Exercise 1: Using the editorial on state health insurance for undocumented immigrants, decide whether each statement agrees with it, answering yes or no and quoting the deciding words: (a) Sixteen state legislators co-authored the bill. (b) Lara has stated exactly what the plan would cost. (c) The driver's license law for undocumented immigrants was enacted in 2013.
Exercise 2: Reproduce word for word the stretch of the editorial on state health insurance for undocumented immigrants from "This proposal is" through "is especially worrying.".

[[ Text block open ]]

No to state health insurance for undocumented immigrants: Editorial


Senator Ricardo Lara at a Feb. 14 press conference in Los Angeles to announce the Health for All Act, which would expand access to health care coverage for all Californians regardless of immigration status. (Photo by Andy Holzman/Los Angeles Daily News)

POSTED: 02/20/14, 2:43 PM PST |

In setting policies regarding illegal immigration, the trickiest line to patrol may not be the U.S.-Mexico border. It may be the fine line between protecting undocumented immigrants from pointless discrimination and giving them special treatment.

The latest example of that problem is the proposal by Sen. Ricardo Lara, D-Long Beach, to allow immigrants living illegally in California to buy subsidized health insurance through the state. Supporters make a few fair points in favor of the bill, the first of its kind in the United States. But in the end this would be a new social program of uncertain cost and dubious merit.


This proposal is substantially different from, say, the law enacted in 2013 allowing undocumented immigrants to apply for California driver’s licenses. That simply gives the undocumented the same access to licenses as anybody else, requiring them to go through the same bureaucracy to prove they know the rules of the road and can operate a motor vehicle safely. But this would set up a separate bureaucracy — a health-insurance exchange similar to Covered California, the state’s outlet for Obamacare, but separate and separately funded.


That Lara hasn’t spelled out exactly how much it would cost is especially worrying.


The bill, SB 1005, co-authored by 16 state legislators — including Democratic Senators Norma Torres of Pomona, Alex Padilla of Pacoima and Kevin de Leon of Los Angeles — would aim to give more than a million uninsured undocumented immigrants access to health policies.


The national Affordable Care Act expressly prohibits non-citizens from receiving federal health care benefits (perhaps to the ongoing surprise of Joe Wilson, the South Carolina congressman who yelled “You lie!” after President Obama said in a 2009 speech that his health care reforms “would not apply to those who are here illegally”).

[[ Text block closed ]]
[[ Information given open ]]

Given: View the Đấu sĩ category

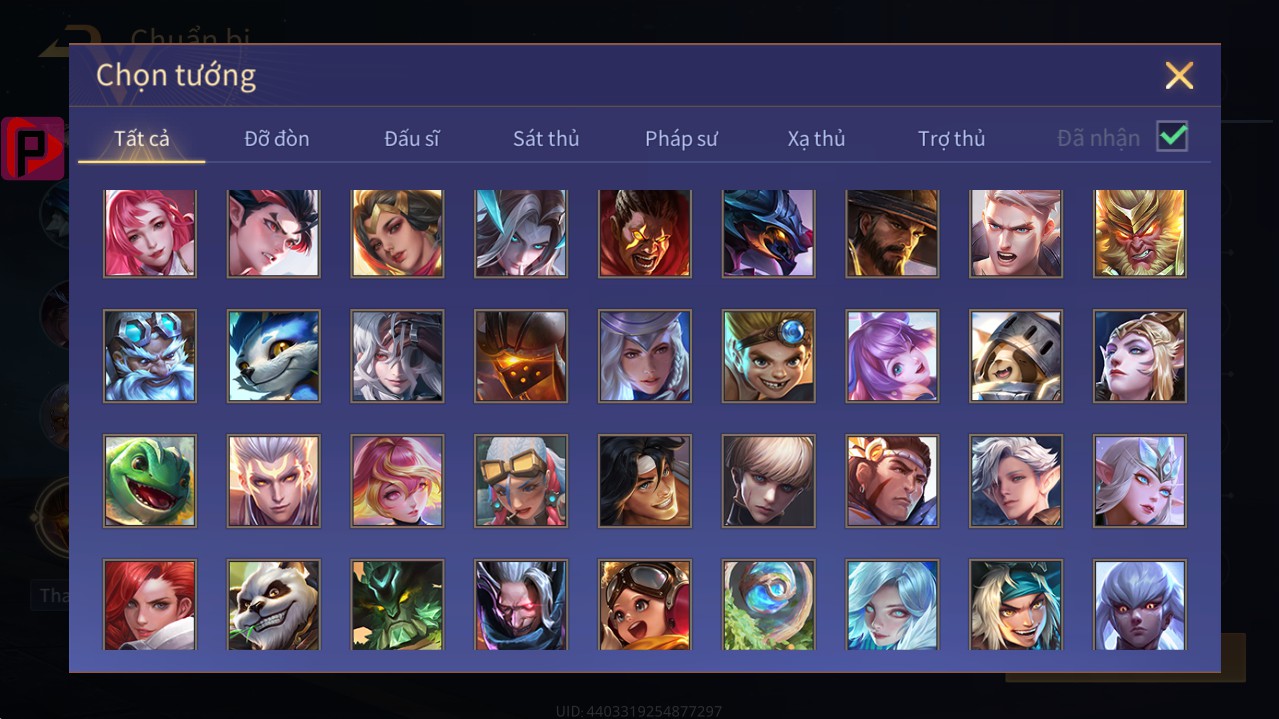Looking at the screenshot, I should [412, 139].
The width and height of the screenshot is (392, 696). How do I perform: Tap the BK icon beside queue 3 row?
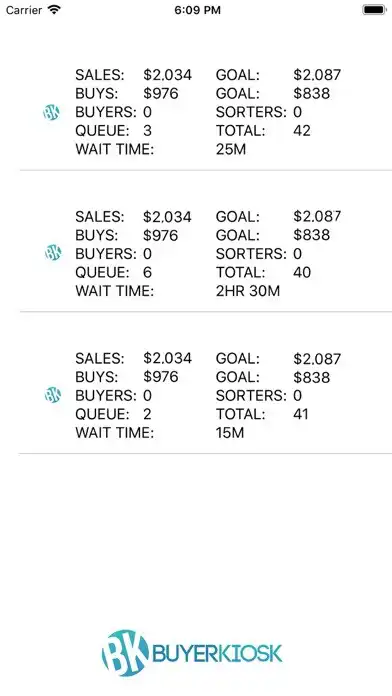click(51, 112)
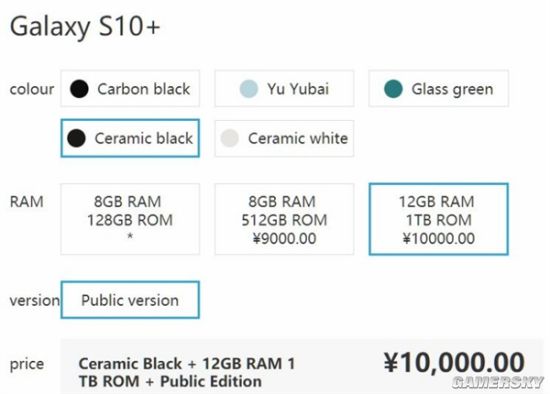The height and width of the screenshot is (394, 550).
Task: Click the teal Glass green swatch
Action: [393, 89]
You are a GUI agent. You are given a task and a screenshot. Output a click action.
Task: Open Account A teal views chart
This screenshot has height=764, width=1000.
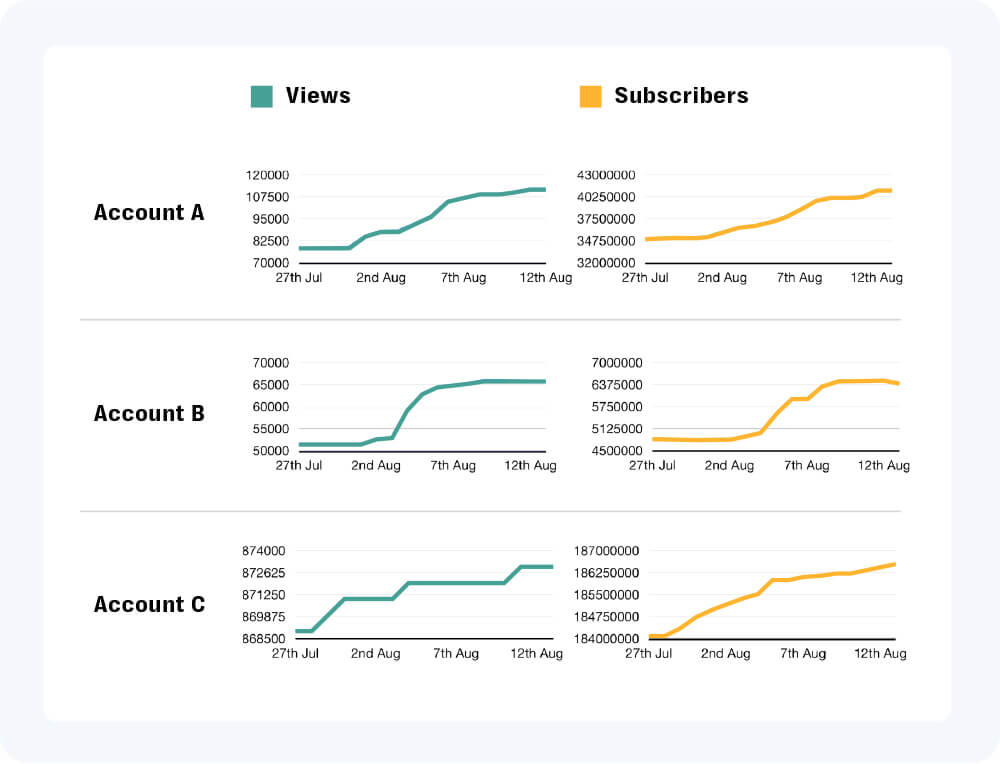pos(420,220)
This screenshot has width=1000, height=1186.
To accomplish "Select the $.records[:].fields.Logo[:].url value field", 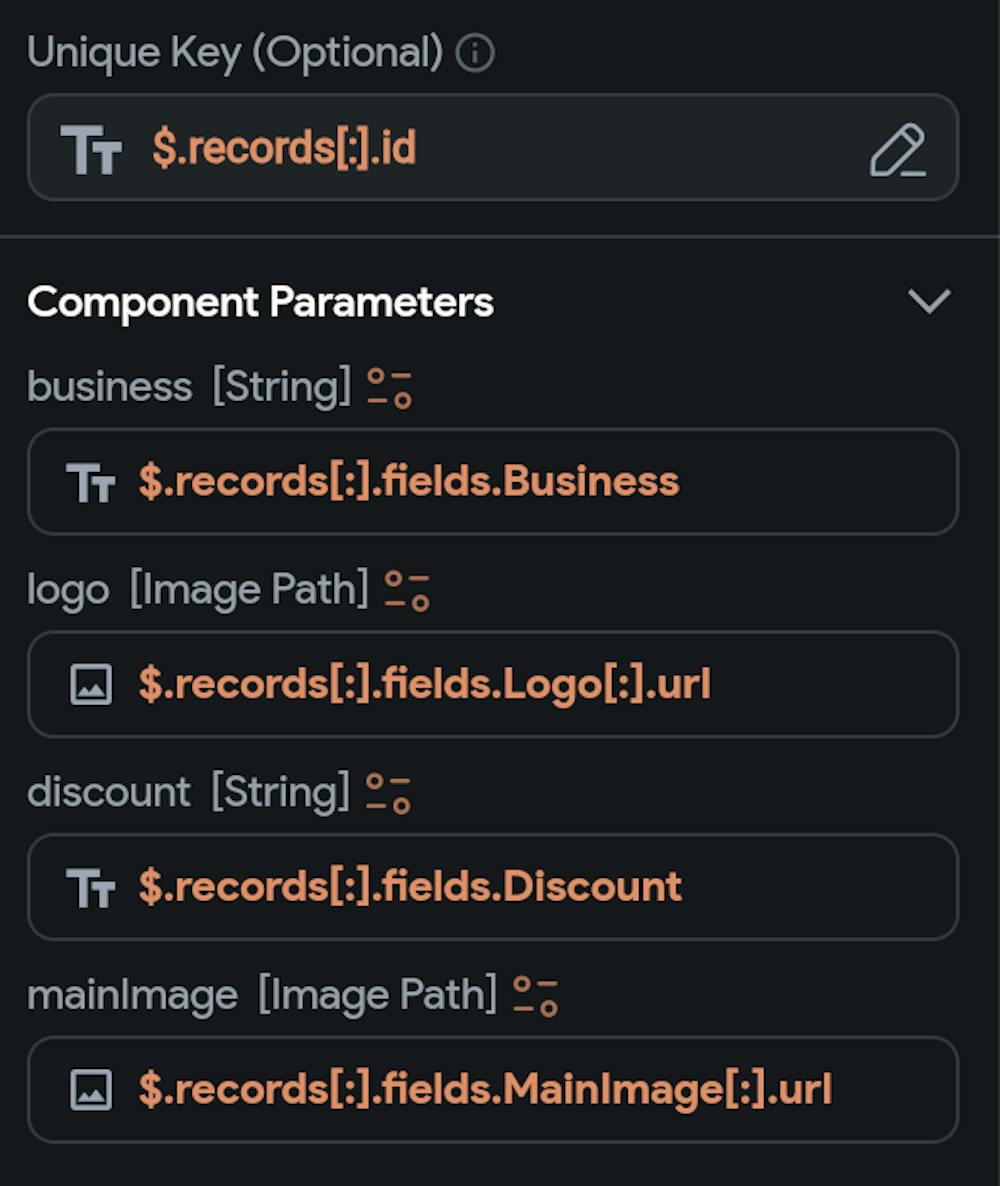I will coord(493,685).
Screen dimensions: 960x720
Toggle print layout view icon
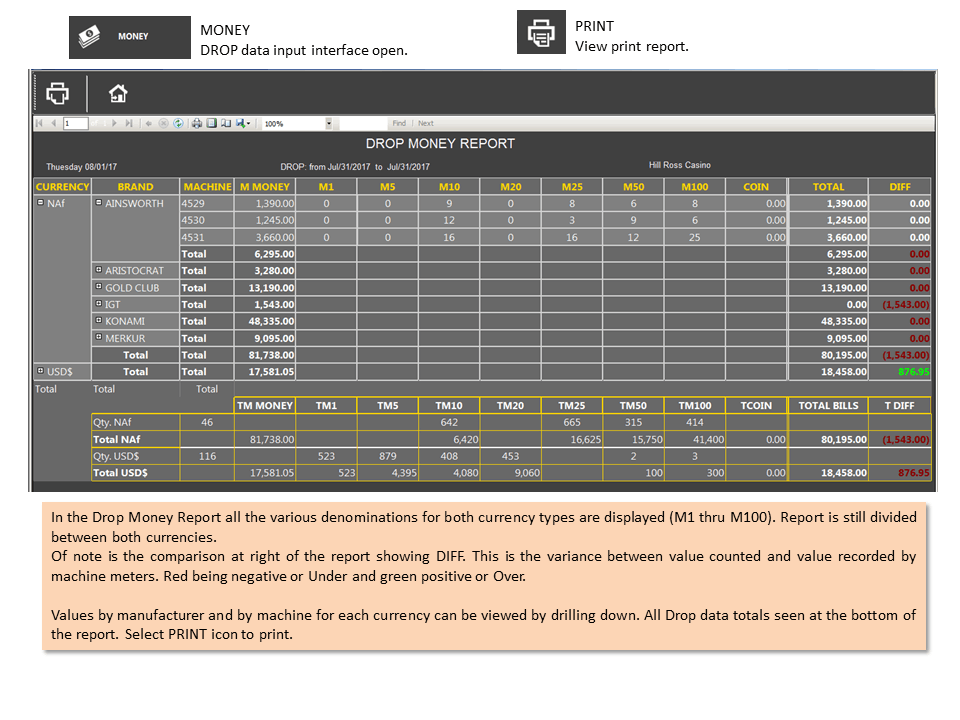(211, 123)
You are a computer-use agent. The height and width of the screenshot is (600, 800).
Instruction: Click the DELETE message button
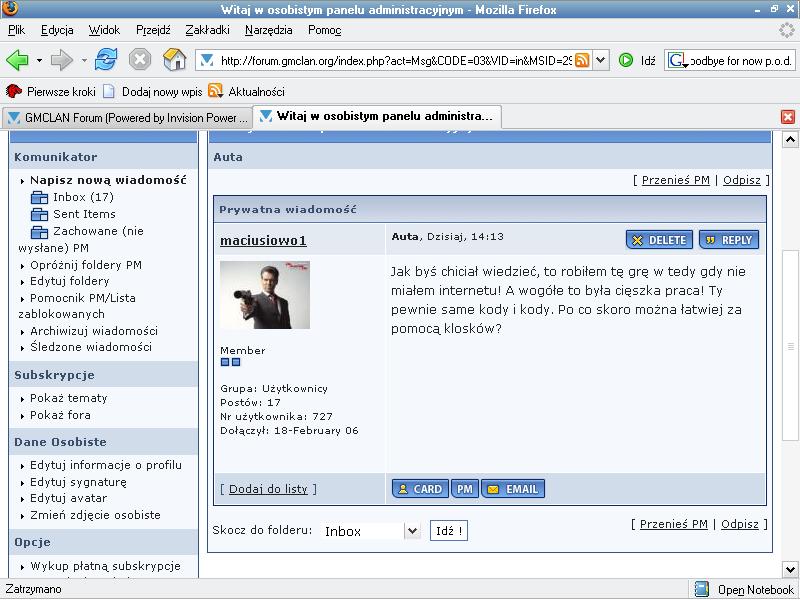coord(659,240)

[[ Information given closed ]]

Answer section 1:
(a) Yes: "co-authored by 16 state legislators"
(b) No: "That Lara hasn’t spelled out exactly how much it would cost"
(c) Yes: "the law enacted in 2013 allowing undocumented immigrants to apply for California driver’s licenses"

Answer section 2:
This proposal is substantially different from, say, the law enacted in 2013 allowing undocumented immigrants to apply for California driver’s licenses. That simply gives the undocumented the same access to licenses as anybody else, requiring them to go through the same bureaucracy to prove they know the rules of the road and can operate a motor vehicle safely. But this would set up a separate bureaucracy — a health-insurance exchange similar to Covered California, the state’s outlet for Obamacare, but separate and separately funded.


That Lara hasn’t spelled out exactly how much it would cost is especially worrying.